第1章 平成20 年度 研究事業の概要

第1節 本研究事業の目的

平成18 年の障害者自立支援法の施行以降、障害者の就労を促進する方向へ行政の施策がシフトした。それにともない、現場の福祉事業者の間でも障害者の一般企業等への就労を実現するための方策に対する関心の高まりが見られる。
また、平成21 年4 月に施行される改正障害者雇用促進法によれば、平成22 年から段階的に障害者雇用調整金制度の対象に中小企業が含まれていくことが示されており、福祉事業者等による中小企業への障害者就労に向けた訪問活動などの様々な働きかけが行いやすい環境も整い始めた。
さらに、松江市における過去2 年間の福祉事業者等の積極的な協働活動により、少なくとも本市の企業における、障害者雇用に対する関心は着実に高まってきている。
こうした法制度や市内企業の意識の変化を踏まえ、本年度の研究事業においては、障害者雇用に理解は示すものの未だ躊躇している企業が障害者雇用に踏みだすために、インターンシップや施設外授産等を活用した企業へのアプローチ手法を構築する。

 

第2節 研究事業の概要

本年度の研究事業においては、上記の目的を実現するために大きく下記の2 つの事業を実施する。

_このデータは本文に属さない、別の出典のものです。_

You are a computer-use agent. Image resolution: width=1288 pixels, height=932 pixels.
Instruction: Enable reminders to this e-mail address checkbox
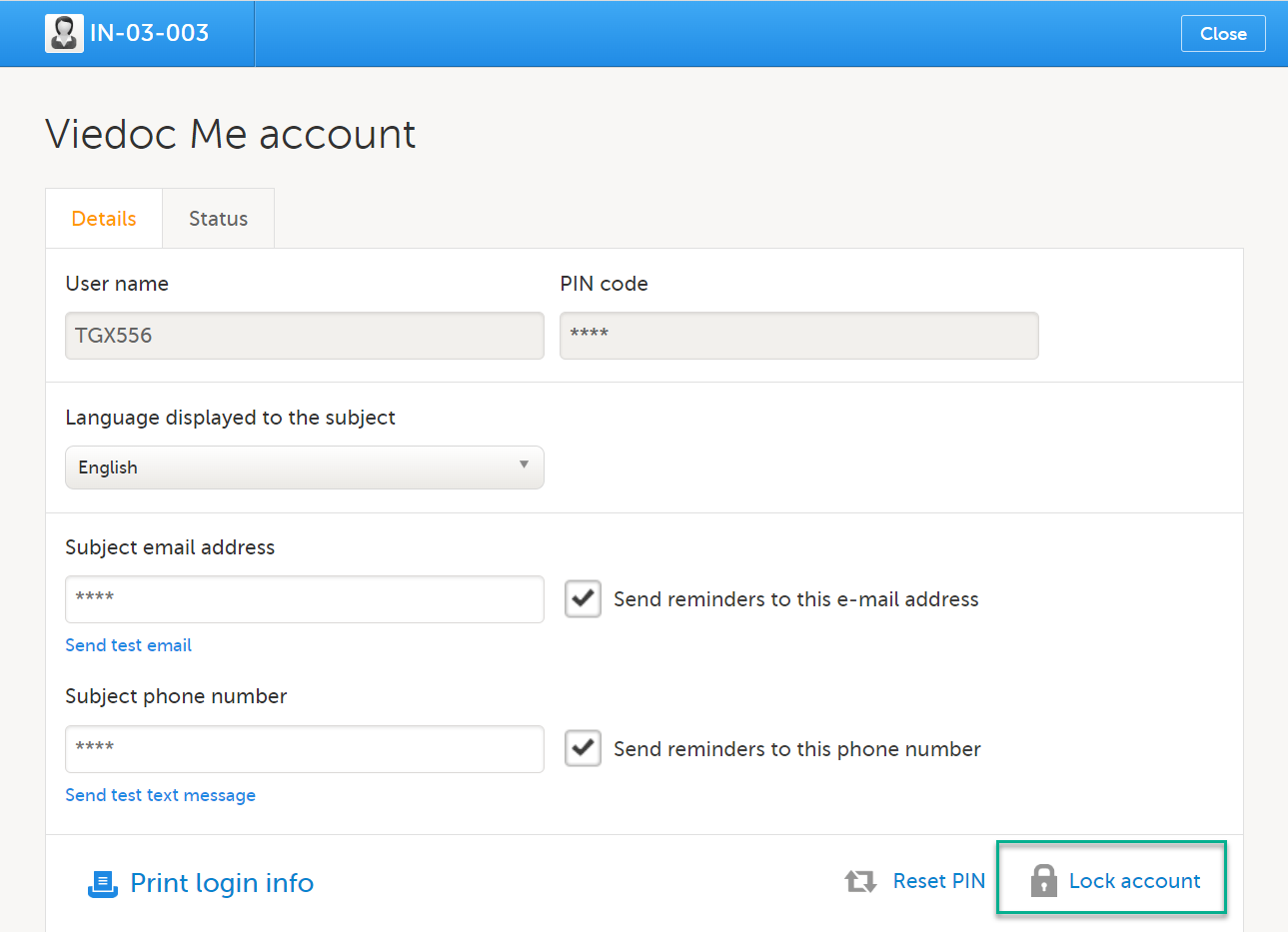tap(583, 599)
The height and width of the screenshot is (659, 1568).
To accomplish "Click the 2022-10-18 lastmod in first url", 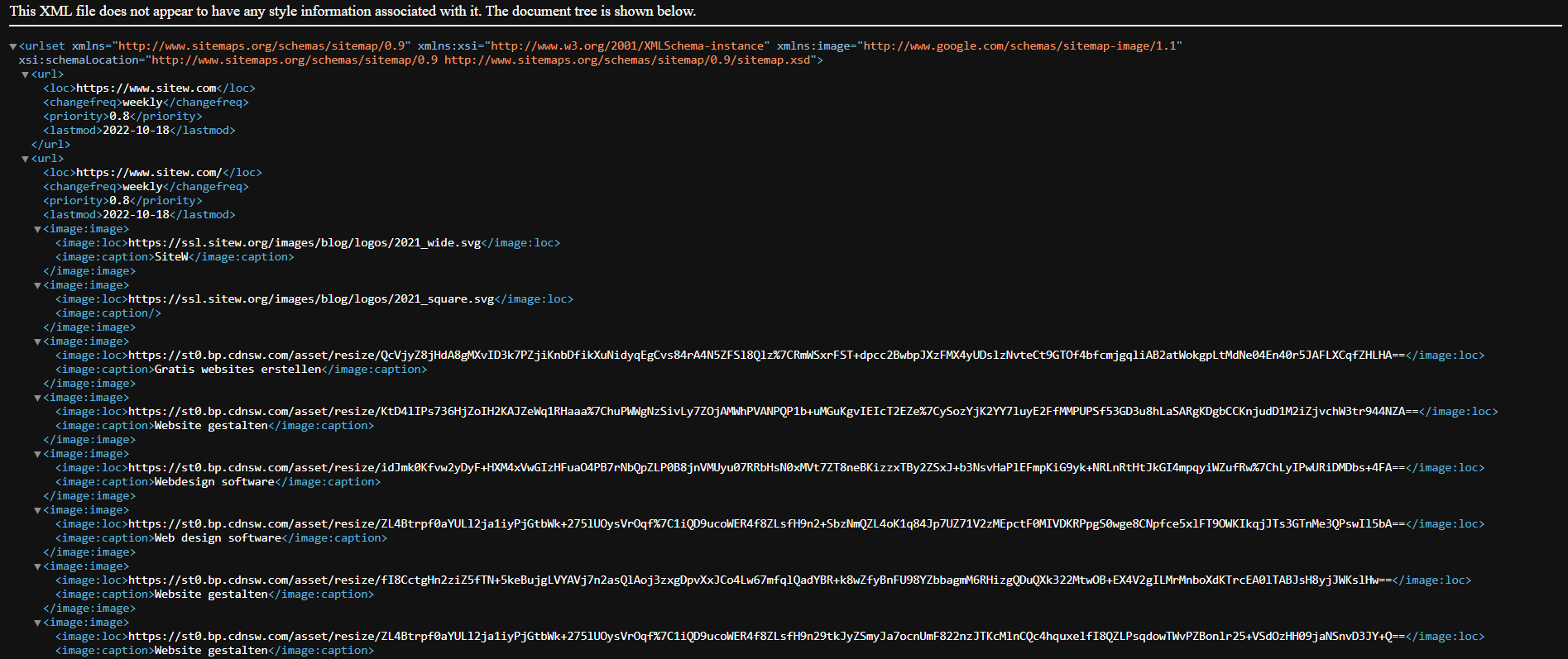I will [136, 131].
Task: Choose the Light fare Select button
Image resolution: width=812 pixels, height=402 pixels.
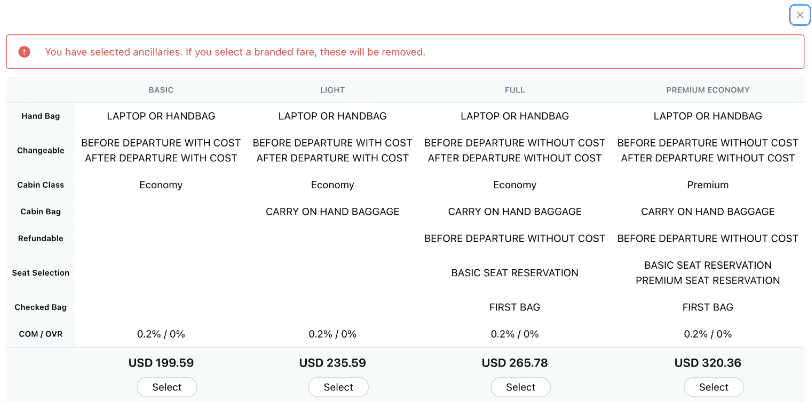Action: pos(338,387)
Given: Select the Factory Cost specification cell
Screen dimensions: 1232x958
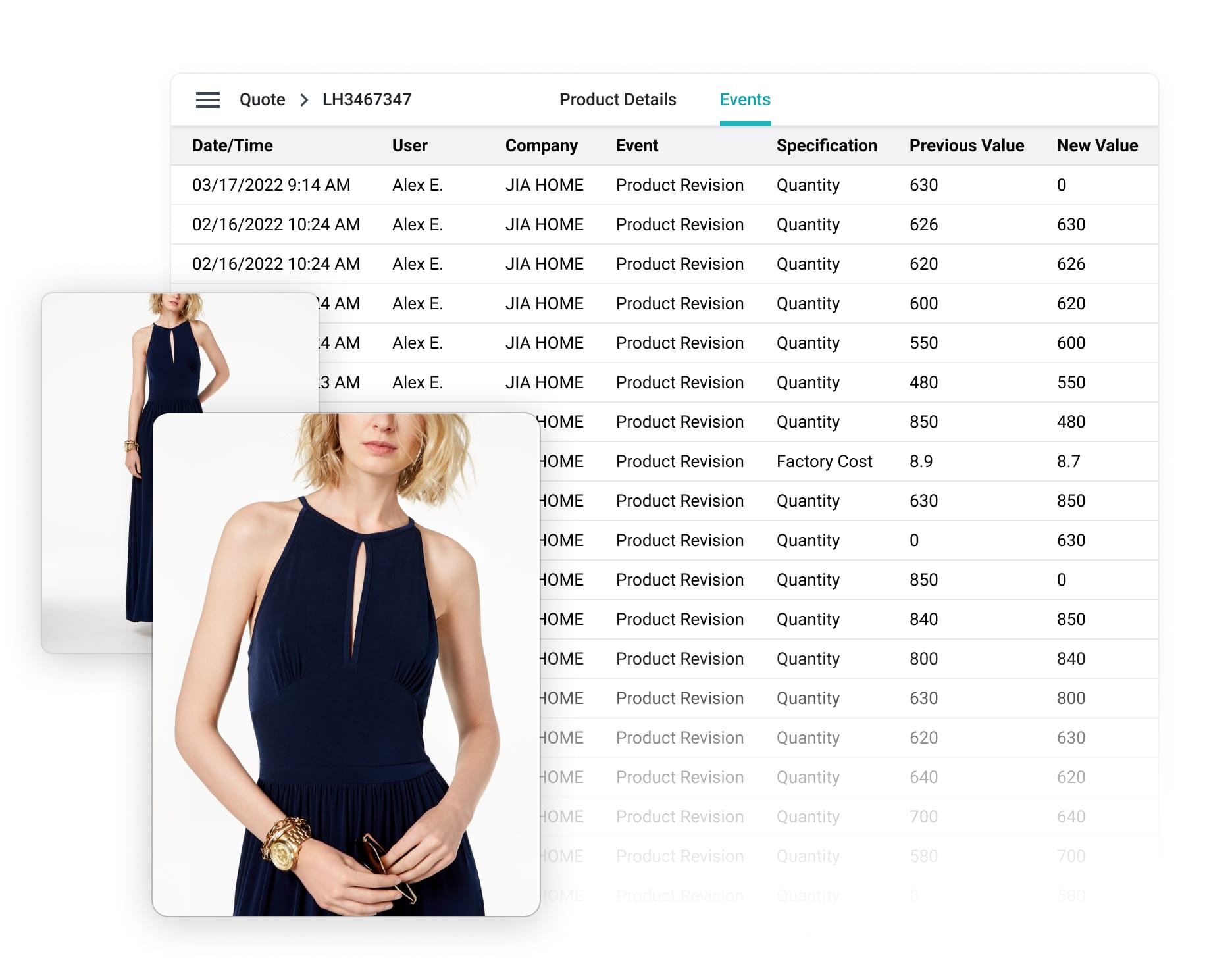Looking at the screenshot, I should tap(824, 462).
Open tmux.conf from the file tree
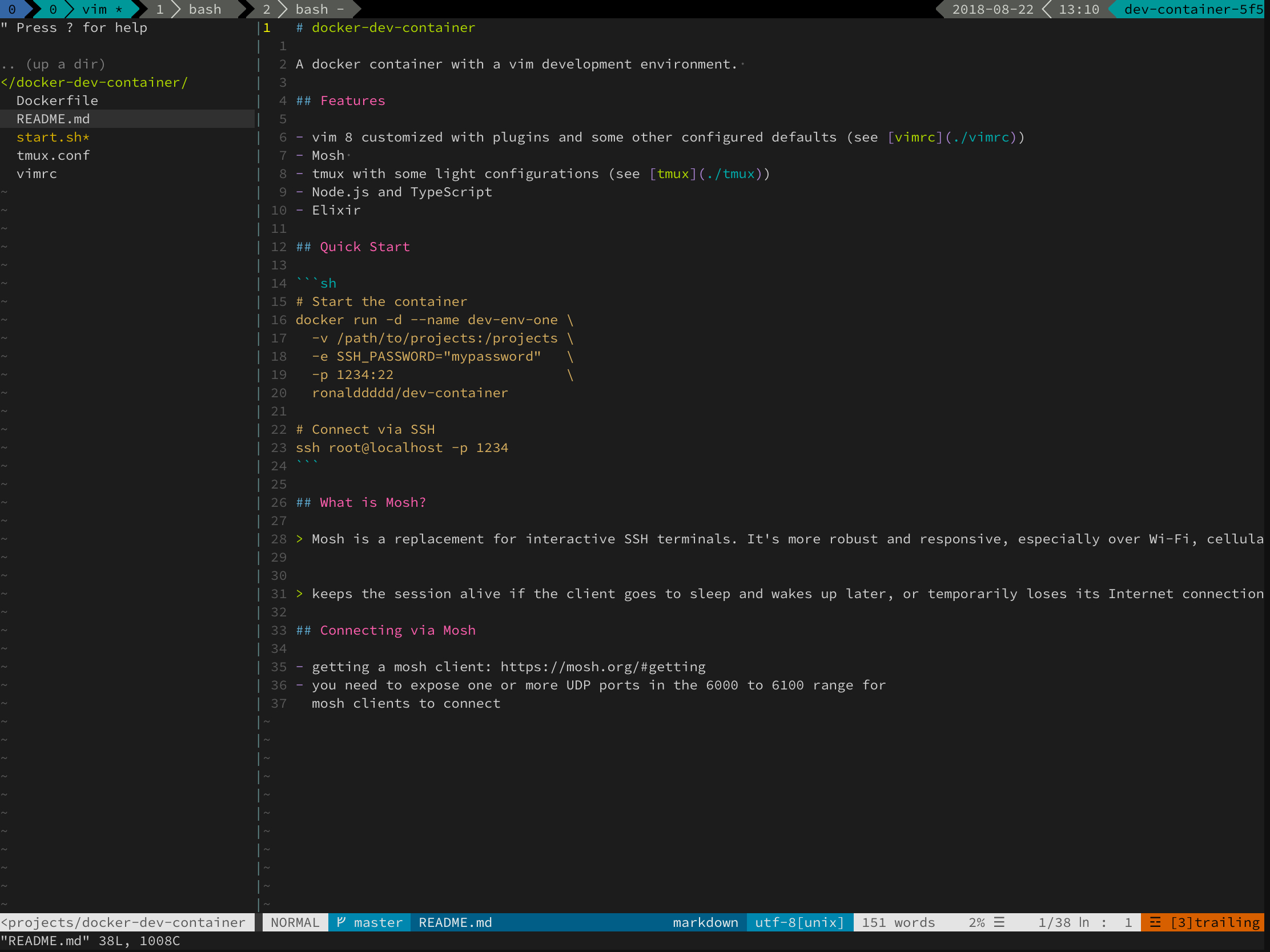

①松江圏域障害者雇用支援ネットワーク会議および運営会議の開催
 地域の福祉事業者、特別支援学校、行政、ハローワーク、経済団体などの各関係団体が連携を取りながら施設外授産や実習受入先企業の開拓、障害者未雇用企業に対する啓発活動等を進めていくために、障害者就労に関する情報交換・情報共有を行う場として松江圏域障害者雇用支援ネットワーク会議および運営会議を開催する。
 また、上記2会議の企画・立案のもと、松江市内企業での職場実習、企業向け障害者セミナー、障害者・施設職員向け就労セミナーなどの事業を展開する。

②ネットワーク構築に向けた先進地視察
 障害者就労の分野において、地域の福祉事業者、特別支援学校、行政、ハローワーク、経済団体などの連携が実践されている地域(岩手県二戸市圏域、埼玉県、大阪府)の視察を行い、現地関係者等へのヒアリング調査等を通じて、関係各団体間の密接な連携と高い就労実績を実現させている要因について分析を行う。また、当該要因の松江圏域への応用の方向性についても検討を行う。